The relief sought (as relevant to the application) included: an account of monies received by Evanta; an account of monies received by or on behalf of Mr Anstead procured by breach of fiduciary duty; and damages for conversion or an account of profits against Evanta and Mr Anstead.
The court framed the principal issues as whether the pleaded particulars disclosed a breach of fiduciary duty by Mr Anstead under sections 171, 172 and 175 of the Companies Act 2006, whether there was a duty on Mr Anstead to account, whether there was a duty to disclose an intention to act improperly in advance, and whether sales authorised by an agent could properly found a claim in conversion.
The judge analysed each head of claim. With section 171 the court observed the allegation was that Mr Anstead failed to require Evanta to act as agent, yet the pleading elsewhere affirmatively pleaded Evanta sold as agent. Under section 172 the court found the pleading conflated remedy with breach and did not adequately identify how the duty to promote the company was breached. Under section 175 the court found the conflict allegations artificially pleaded and noted the commercial context in which the parties tacitly accepted the inter-company relationship and potential conflicts. The court accepted the general principle from Item Software that a director has a duty to disclose misconduct but held that such a duty arises after misconduct, not as an obligation to disclose a contemplated future breach.
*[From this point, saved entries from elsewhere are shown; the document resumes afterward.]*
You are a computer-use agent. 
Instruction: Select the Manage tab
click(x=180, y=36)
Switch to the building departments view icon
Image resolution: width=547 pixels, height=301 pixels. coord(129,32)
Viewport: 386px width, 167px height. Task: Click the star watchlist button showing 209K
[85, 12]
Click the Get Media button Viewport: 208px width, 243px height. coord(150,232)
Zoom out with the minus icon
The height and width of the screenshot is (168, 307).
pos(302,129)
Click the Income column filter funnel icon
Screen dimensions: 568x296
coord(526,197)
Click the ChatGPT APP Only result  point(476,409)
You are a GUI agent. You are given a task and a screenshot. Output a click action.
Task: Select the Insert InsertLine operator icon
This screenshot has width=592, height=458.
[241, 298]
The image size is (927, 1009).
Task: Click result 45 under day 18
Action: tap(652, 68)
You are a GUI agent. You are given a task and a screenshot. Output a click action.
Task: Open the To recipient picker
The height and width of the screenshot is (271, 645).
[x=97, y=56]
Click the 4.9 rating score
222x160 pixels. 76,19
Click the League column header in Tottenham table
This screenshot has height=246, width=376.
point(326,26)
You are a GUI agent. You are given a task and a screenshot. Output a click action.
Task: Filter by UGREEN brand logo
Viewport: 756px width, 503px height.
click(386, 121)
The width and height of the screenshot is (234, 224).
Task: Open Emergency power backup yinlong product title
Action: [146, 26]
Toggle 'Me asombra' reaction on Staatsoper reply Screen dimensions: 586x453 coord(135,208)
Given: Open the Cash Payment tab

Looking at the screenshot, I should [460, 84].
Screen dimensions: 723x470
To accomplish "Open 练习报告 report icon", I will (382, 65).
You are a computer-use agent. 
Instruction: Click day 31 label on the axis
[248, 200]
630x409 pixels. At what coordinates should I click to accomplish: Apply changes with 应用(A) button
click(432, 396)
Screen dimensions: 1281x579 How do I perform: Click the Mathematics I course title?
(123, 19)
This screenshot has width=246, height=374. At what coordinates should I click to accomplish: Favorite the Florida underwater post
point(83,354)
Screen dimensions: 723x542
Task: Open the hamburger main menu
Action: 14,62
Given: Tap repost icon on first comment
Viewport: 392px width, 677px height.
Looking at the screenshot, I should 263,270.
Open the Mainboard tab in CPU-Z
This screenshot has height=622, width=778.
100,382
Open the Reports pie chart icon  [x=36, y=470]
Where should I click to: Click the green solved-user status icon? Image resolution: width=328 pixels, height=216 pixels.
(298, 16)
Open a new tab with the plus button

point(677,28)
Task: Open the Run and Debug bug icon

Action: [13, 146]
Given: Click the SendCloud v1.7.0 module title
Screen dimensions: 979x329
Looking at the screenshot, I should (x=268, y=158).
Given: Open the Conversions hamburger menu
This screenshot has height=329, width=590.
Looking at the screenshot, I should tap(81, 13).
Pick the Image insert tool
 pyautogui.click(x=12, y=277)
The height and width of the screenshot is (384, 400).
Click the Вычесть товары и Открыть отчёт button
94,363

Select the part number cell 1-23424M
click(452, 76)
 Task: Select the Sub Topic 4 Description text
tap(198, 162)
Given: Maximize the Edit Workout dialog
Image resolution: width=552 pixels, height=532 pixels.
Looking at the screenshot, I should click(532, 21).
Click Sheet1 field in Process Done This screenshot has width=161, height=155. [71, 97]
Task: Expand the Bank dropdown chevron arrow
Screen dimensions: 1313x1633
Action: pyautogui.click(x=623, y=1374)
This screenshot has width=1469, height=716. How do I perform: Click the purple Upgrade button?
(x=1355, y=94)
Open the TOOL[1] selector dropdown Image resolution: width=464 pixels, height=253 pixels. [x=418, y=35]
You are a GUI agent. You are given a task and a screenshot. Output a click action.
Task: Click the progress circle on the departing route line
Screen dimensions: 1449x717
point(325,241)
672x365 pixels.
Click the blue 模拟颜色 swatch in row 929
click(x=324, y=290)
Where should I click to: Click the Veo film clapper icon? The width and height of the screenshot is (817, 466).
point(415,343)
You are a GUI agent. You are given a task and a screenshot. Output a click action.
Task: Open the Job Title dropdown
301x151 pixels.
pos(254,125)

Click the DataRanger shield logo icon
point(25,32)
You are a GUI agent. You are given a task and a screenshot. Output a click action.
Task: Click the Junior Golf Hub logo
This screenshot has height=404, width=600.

On conversion the judge held that where Evanta acted under authority as agent the act of sale was not necessarily wrongful and the pleading conflated the act of sale with a subjective intention not to account; that combination did not sufficiently plead conversion. The court therefore concluded the pleaded claims against Mr Anstead were bound to fail, refused permission to amend the particulars, struck out the allegations against Mr Anstead and ordered his removal as a defendant. The court recorded that Evanta had subsequently entered administration but that this had no bearing on the strike out order.
Held
Cited cases
- Toronto-Dominion Bank v Carotenuto, (1998) 154 DLR (4th) 627 neutral
- Item Software (UK) Ltd v Fassihi, [2004] EWCA Civ 1244 positive
- Hughes v Colin Richards & Co, [2004] EWCA Civ 266 neutral
- Lloydminster Credit Union Ltd v 324007 Alberta Ltd, [2011] SKCA 93 neutral
Legislation cited
- Companies Act 2006: Section 171-177 – sections 171 to 177
- Companies Act 2006: Section 172(1)
- Companies Act 2006: section 175(1)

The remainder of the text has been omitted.